Presentes os requisitos. Concedida medida cautelar para suspender liminarmente a eficácia da Lei Ordinária nº 11.689, de 15 de março de 2022, do Estado de Mato Grosso, até ulterior decisão definitiva desta ADI.


ÓRGÃO ESPECIAL

AÇÃO DIRETA DE INCONSTITUCIONALIDADE (ADI) Nº 1001270-59.2023.8.11.0000 (PJE)

REQUERENTE: PROCURADOR-GERAL DE JUSTIÇA DO ESTADO DE MATO GROSSO

REQUERIDA: ESTADO DE MATO GROSSO

RELATÓRIO

EXMA. SRA. DESA. ANTÔNIA SIQUEIRA GONÇALVES (RELATORA)

Egrégio Órgão:

Trata-se de Ação Direta de Inconstitucionalidade (ADI), proposta pelo PROCURADOR-GERAL DE JUSTIÇA DO ESTADO DE MATO GROSSO, em face da Lei Ordinária n° 11.689, de 15 de março de 2022, do Estado de Mato Grosso.
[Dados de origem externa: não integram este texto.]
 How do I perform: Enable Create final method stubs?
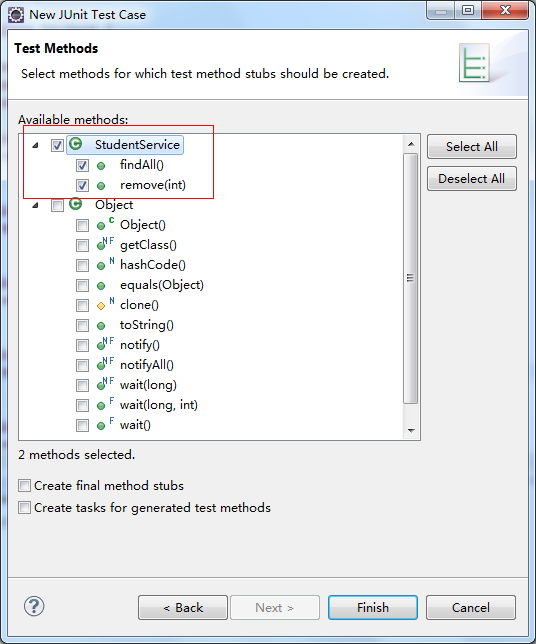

Argumenta a parte requerente que:

“(...)

A Assembleia Legislativa do Estado de Mato Grosso aprovou e o Governador do Estado de Mato Grosso sancionou a Lei Ordinária nº 11.689, de 15 de março de 2022, que Institui a Política Estadual de Educação Especial, Equitativa, Inclusiva e com Aprendizado ao Longo da Vida no âmbito do Estado de Mato Grosso e dá outras providências e que tem a seguinte redação:

(...)

Ocorre que a referida Lei Estadual, de autoria do Deputado Estadual Thiago Silva, ao prever a criação de escolas especializadas, no âmbito do Estado de Mato Grosso, que seriam instituições de ensino planejadas para o atendimento educacional aos educandos da educação especial, escolas bilíngues, classes especializadas e escolas regulares inclusivas, que poderiam ser adotadas em detrimento da inclusão em classes da rede regular de ensino, viola dispositivos da Constituição Federal e da Constituição do Estado de Mato Grosso.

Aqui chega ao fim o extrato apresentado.